A footnote in the March 13 Response indicated that, “[c]ontrary to their representation . . . [the m]ovants did not make a ‘specific request’ that the government inform this Court about the preservation orders in Jewel and Shubert.”
The DOJ included (as an exhibit) email correspondence between it and the plaintiffs of the lawsuit as support for its claim that no request was made. Upon review by Judge Walton, that assertion was false. Walton gives the government an out by claiming it may have just misperceived which surveillance program was being discussed (Section 215 vs. an “executive authority” program — Section 501), but even then, he points out that the plaintiffs disagreed with the DOJ’s reading of the situation.
From this point on, Walton takes the DOJ to task for deceiving the court (whether deliberately or otherwise).
As the govemment is well aware, it has a heightened duty of candor to the Court in ex parte proceedings. Regardless of the government’s perception of the materiality of the preservation orders in Jewel and Shubert to its February 25 Motion, the government was on notice, as of February 26, 2014, that the plaintiffs in Jewel and First Unitarian believed that orders issued by the District Court for the Northem District of California required the preservation of the FISA telephony metadata at issue in the government’s February 25 Motion. [E-mail Correspondence at 6-7.] The fact that the plaintiffs had this understanding of those preservation orders — even if the government had a contrary understanding – was material to the FISC’s consideration of the February 25 Motion. The materiality of that fact is evidenced by the Court’s statement, based on the information provided by the government in the February 25 Motion, that “there is no indication that any of the plaintiffs have sought discovery of this information or made any effort to have it preserved.
The above might be written off as a failure to communicate, but Walton’s next paragraph details even more DOJ malfeasance.

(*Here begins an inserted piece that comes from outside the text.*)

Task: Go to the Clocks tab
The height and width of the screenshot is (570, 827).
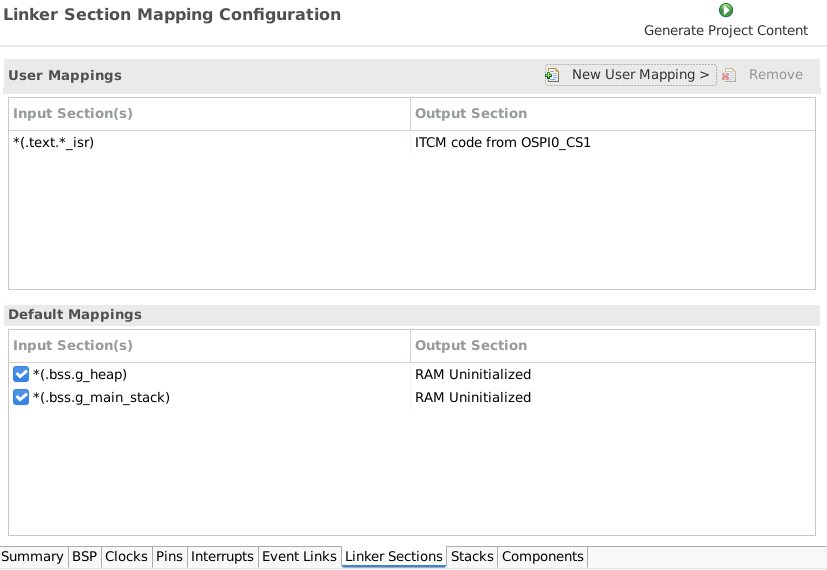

The government, upon learning this information, should have made the FISC aware of the preservation orders and of the plaintiffs’ understanding of their scope, regardless of whether the plaintiffs had made a “specific request” that the FISC be so advised. Not only did the government fail to do so, but the E-mail Correspondence suggests that on February 28, 2014, the government sought to dissuade plaintiffs’ counsel from immediately raising this issue with the FISC or the Northern District of Califomia.
The next filing entered should be rather informative, based on Walton’s demands.
It is FURTHER ORDERED that the government shall make a filing with this Court pursuant to Rule 13(a) of the United States Foreign Intelligence Surveillance Court Rules of Procedure Rules of Procedure”) no later than April 2, 2014. As part of this filing, the government shall explain why it failed to notify this Court of the preservation orders in Jewel and Shubert and of the plaintiffs’ understanding of the scope of those orders, upon learning that plaintiffs’ counsel viewed those orders as applying to the Section 501 telephony metadata at issue in the February 25 Motion.
This latest order from Judge Walton shows that the government wants to destroy data that might be used as evidence. There was some back-and-forth previous to this, but the DOJ probably had a good idea what Judge Walton would say back in February when it showed up to ask to hold on to domestic surveillance records indefinitely, deploying civil litigation guidelines and common law requirements as its only rhetorical weapons. Walton refused and the DOJ went happily off to tell plaintiffs that the FISA court had overridden their existing preservation orders. If the plaintiffs hadn’t asked for a temporary restraining order, it might have gotten away with it.